Figure 5. Phenotyping of tumor-associated immune cell populations after RT, αPD-1, and combination therapy in Kras/Lkb1-mutant murine NSCLC.

(A) Treatment response of unirradiated (n = 4) and RT- (n = 7), αPD-1– (n = 4), and RT+αPD-1–treated (n = 7) mice at 2 weeks. Each dot represents one mouse. Data of the RT cohort was partly published previously (8). (B) Representative flow cytometry data (live/single/total CD45⁺ cells). Total numbers of tumor-infiltrating lymphoid cells and myeloid cells of tumors from indicated treatment groups. (C) Total number of tumor-associated Tregs of indicated treatment groups. CD8⁺/Treg ratio was calculated from B and C. (D) Expression of inhibitory T cell markers on CD8⁺ and CD4⁺ T cells of indicated treatment groups.

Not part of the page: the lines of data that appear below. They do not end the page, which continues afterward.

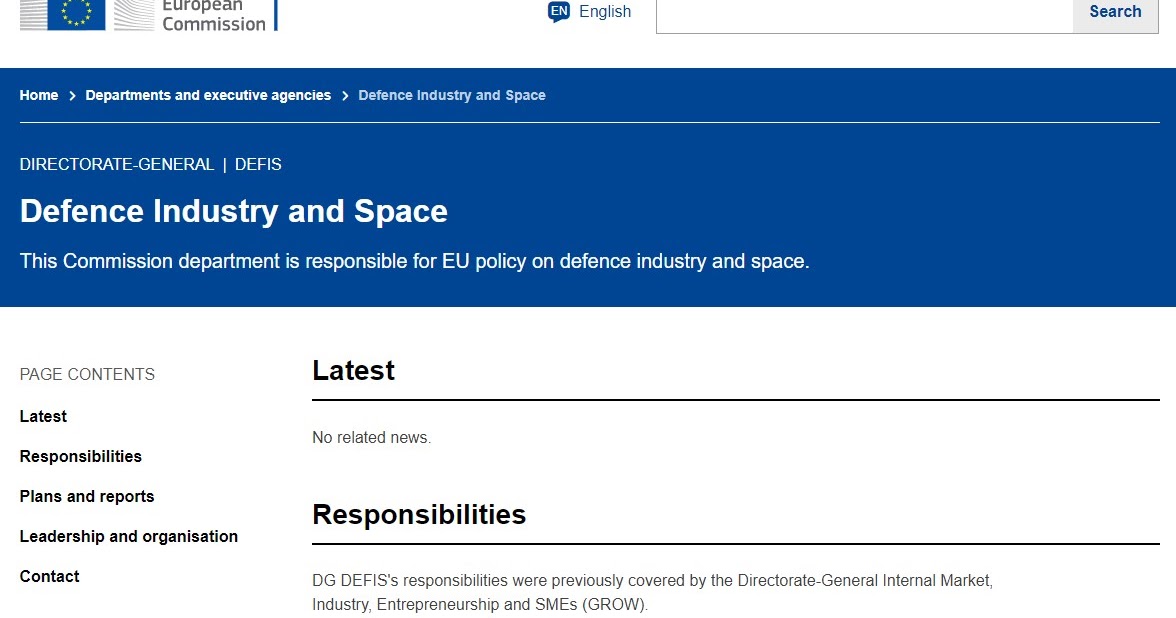
Task: Click the Responsibilities section heading
Action: pos(419,514)

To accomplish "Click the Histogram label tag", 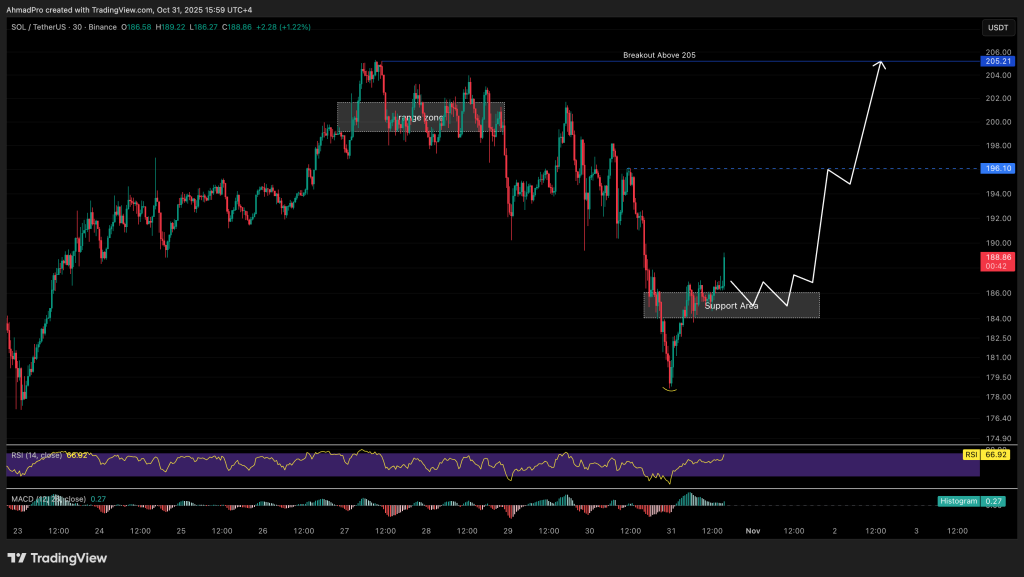I will pyautogui.click(x=959, y=500).
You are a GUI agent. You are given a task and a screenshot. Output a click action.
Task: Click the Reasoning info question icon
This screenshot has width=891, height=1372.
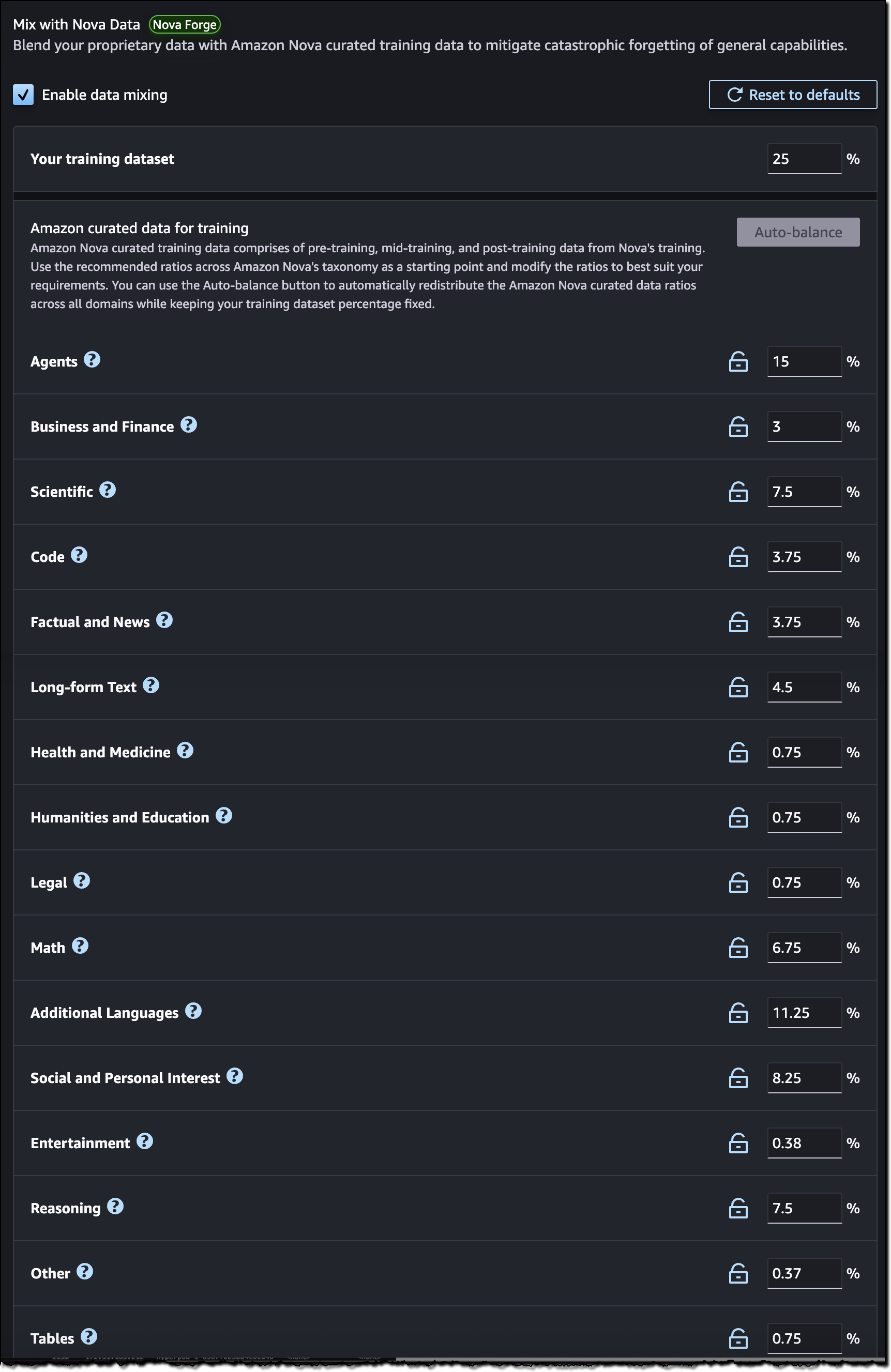[115, 1207]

PD-1 expression could not be measured in αPD-1–treated tumors due to antibody binding. Representative data are shown conducted with 3 unirradiated and 3 RT-treated, 3 αPD-1–treated, and 4 dual-treated mice (B–D). Data are represented as mean ± SEM. P values were calculated using 1-way ANOVA with Tukey’s multiple comparisons test. ****P < 0.0001; **P<0.01; *P < 0.05. RT, radiation therapy; PD-1, programmed cell death 1; TAM, tumor-associated macrophages; TAN, tumor-associated neutrophils; Lag3, lymphocyte-activation gene 3; Tim3, T cell immunoglobulin and mucin-domain containing-3; Ctla4, cytotoxic T-lymphocyte–associated protein 4.